──────── PROVIDED MATERIAL
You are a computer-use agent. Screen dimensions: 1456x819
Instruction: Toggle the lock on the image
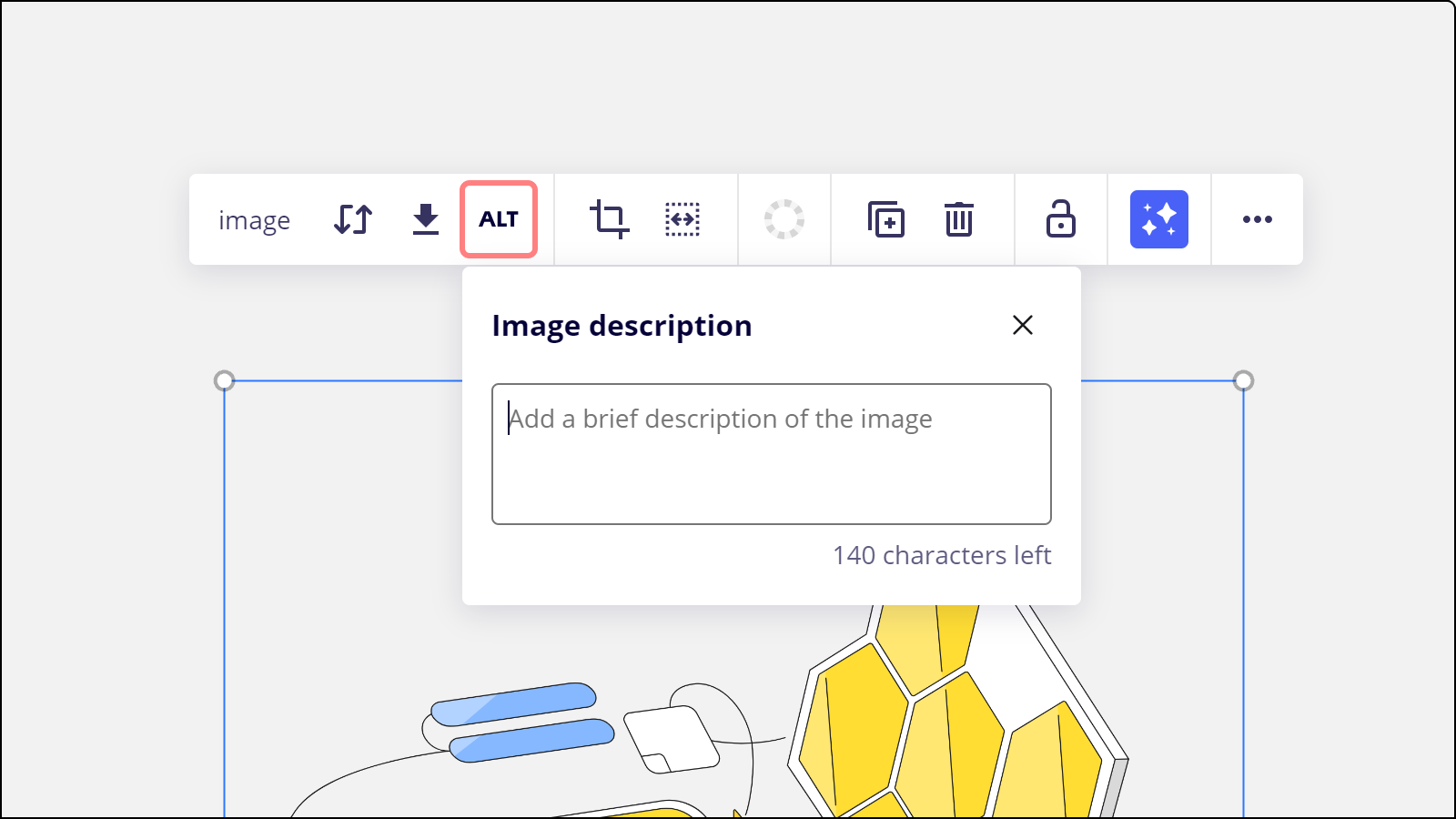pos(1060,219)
────────────────
──────── PROVIDED MATERIAL
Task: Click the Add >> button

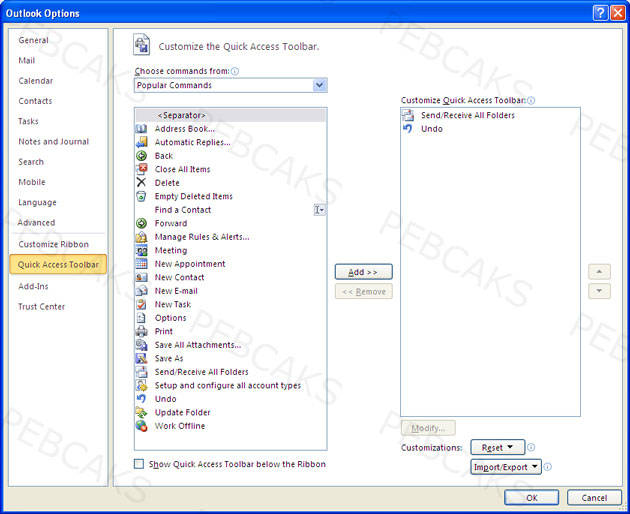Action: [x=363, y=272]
────────────────
AIM OF THE EXERCISE: Lay out the entries from the line with "You are a computer-use" to the line with "pos(1060,219)", both included, as a JSON list of strings with one string per line and blank lines left out. Leave the pictures out of your answer.

COMPLETED EXERCISE:
[
  "You are a computer-use agent. Screen dimensions: 1456x819",
  "Instruction: Toggle the lock on the image",
  "pos(1060,219)"
]